摘要:“虞山诗派”被誉为“明末清初转移一代风会者”,但其在明清诗风转换过程中的具体实现路径却少有人论及。实际上,就一定程度而言,虞山诗派的诗学宗趣,是对晚明吴中盛行的取法六朝、晚唐的“绮艳”诗风的继承和发展。海虞“二冯”通过其“比兴”说,适时地从理论方面对“绮艳”诗风与传统“诗教”的矛盾关系进行了创造性的重新平衡和调整,从而使形成于晚明侈靡世俗中的“浮艳”诗风,能够适应清初“美刺教化”、“经世致用”的新的社会需要,发展为讲求“比兴寄托”的虞山诗学,进而促使了虞山诗派发展和兴盛。

关键词:虞山诗派 晚明 吴中诗风 比兴

虞山诗派是清初的三大诗歌流派之一,在明末清初的诗坛上与云间、娄东两派鼎足而立。它虽是一个地域性流派,却有“凌中原而雄一代”之势,是“明末清初转移一代风会者”。但是,虞山诗派诗学宗趣的形成,并非凭空而来,它与晚明吴中诗风有着密切联系。而关于这方面,学界却几乎无人提及。只有理清虞山诗派对晚明吴中诗风的继承与发展关系,才能真正理解和把握明清之际诗风转换的轨迹与发展的脉络,从而正确认识和评价虞山诗派的地位和作用。
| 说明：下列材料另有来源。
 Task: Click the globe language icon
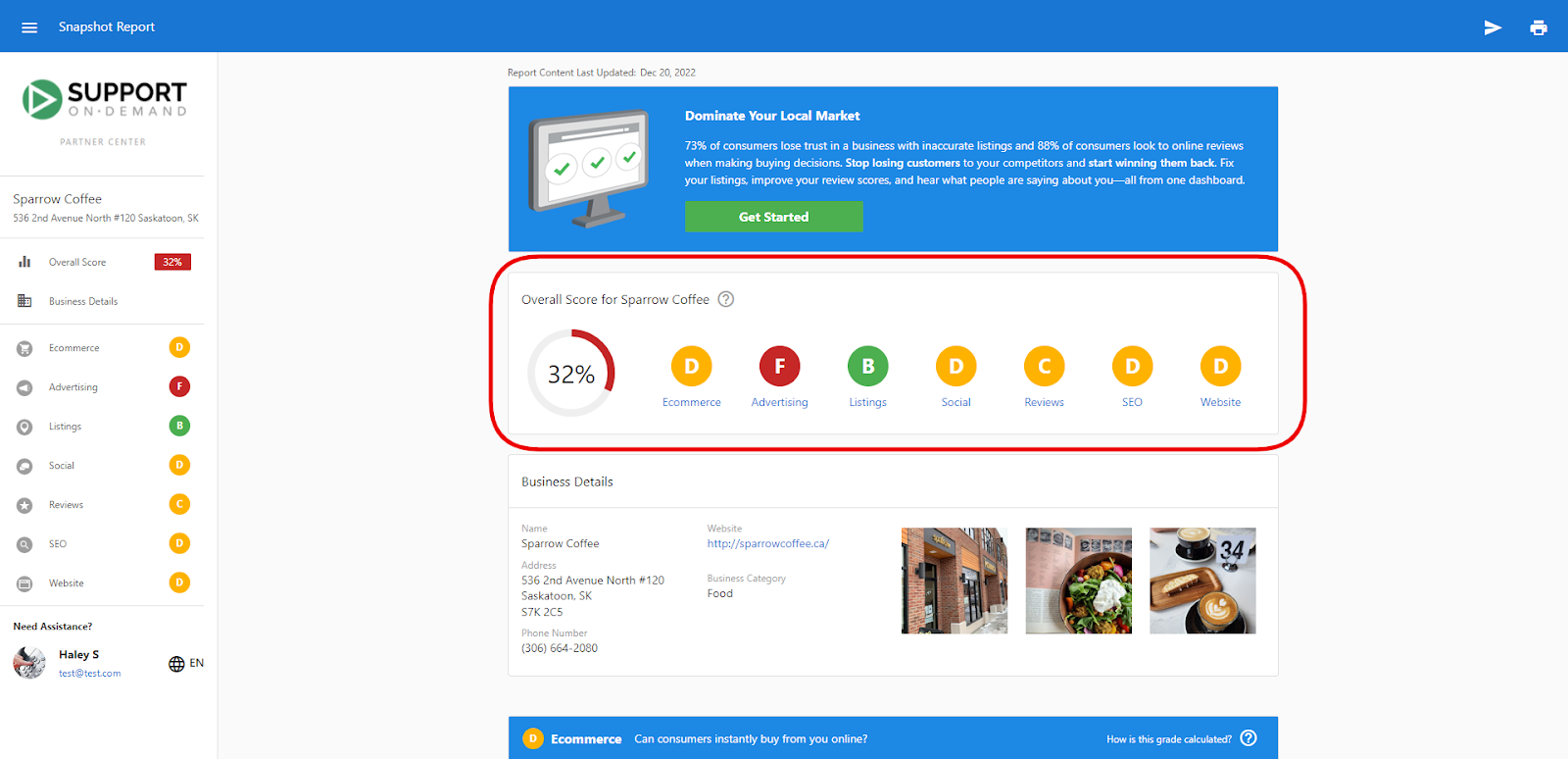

虞山诗派虽然以钱谦益为魁首,但其诗学的主要宗趣,却是“海虞二冯”倡导的“温李”诗风。王应奎《海虞诗苑》说:“是时邑中诗人,率以冯氏为质的”,可见,当时海虞地区诗歌的主要风气。钱良择亦说:“吾虞从事斯道者,奉定远为金科玉律。此固诗家正法眼,学者指南车也”。所以,赵永纪先生认为:“一般所谓虞山诗派,主要是指二冯及其追随者中提倡晚唐,学西昆体的那一部分诗人”。
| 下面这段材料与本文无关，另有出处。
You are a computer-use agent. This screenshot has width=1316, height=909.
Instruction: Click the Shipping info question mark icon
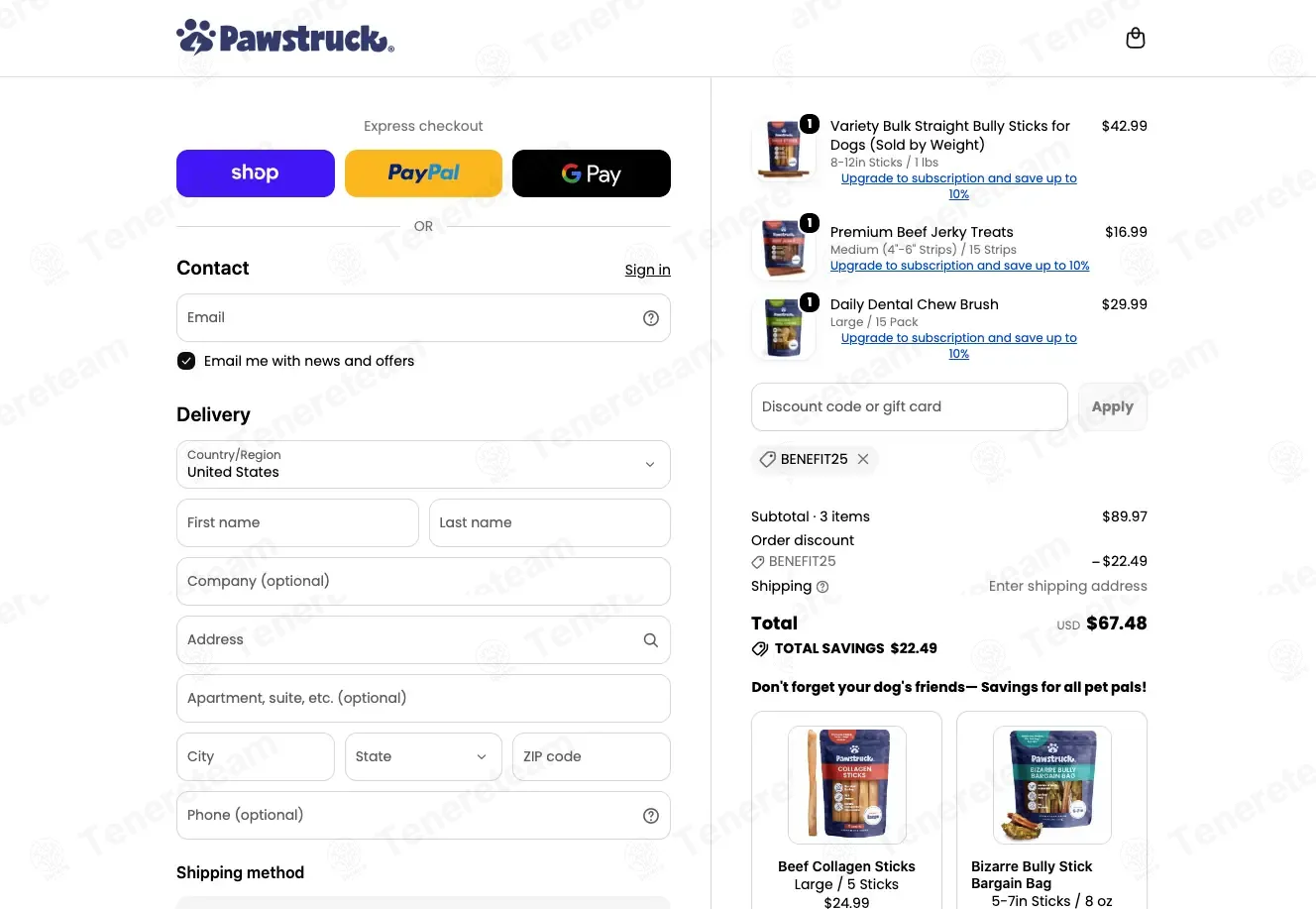pos(822,587)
而“二冯”取径“晚唐”、上溯齐梁的诗歌宗趣的形成,则深受到晚明吴中盛行的“绮艳”诗风的影响。这方面,冯班有过明确的论述,其《同人拟西昆体诗序》说:“余自束发受书,逮及壮岁,经业之暇,留心联绝。于时好事多绮纨子弟,会集之间,必有丝竹管弦,红妆夹坐,刻烛擘笺,尚于绮丽,以温、李为范式。”这则材料有两点值得注意:其一,它明确地交待了冯氏诗歌取径“晚唐”的时间问题。“自束发受书,逮及壮岁”,说明大约在十五岁至四十岁间,冯班诗歌已具有明确的师法“温李”的倾向了。冯班生于万历三十年(1602),崇祯十四年(1641)四十岁。而三年后(1644)明朝灭亡。可见,冯班师法“温李”的诗歌倾向正形成于晚明时期。其二,它清楚地说明了“温李”诗风盛行的社会氛围。它是“绮纨子弟,会集之间”,“丝竹管弦,红妆夹坐,刻烛擘笺”的产物。这正是晚明吴中“绮艳”诗风流行的社会氛围。冯氏一生以里居为主,而晚明吴中地区豪奢淫靡的社会风气盛行,这是影响、孕育其“绮丽”的“温李”诗风的重要因素。所以说,虞山诗派师法“温李”的诗学宗趣,与晚明吴中盛行的“绮艳”诗风一脉相承。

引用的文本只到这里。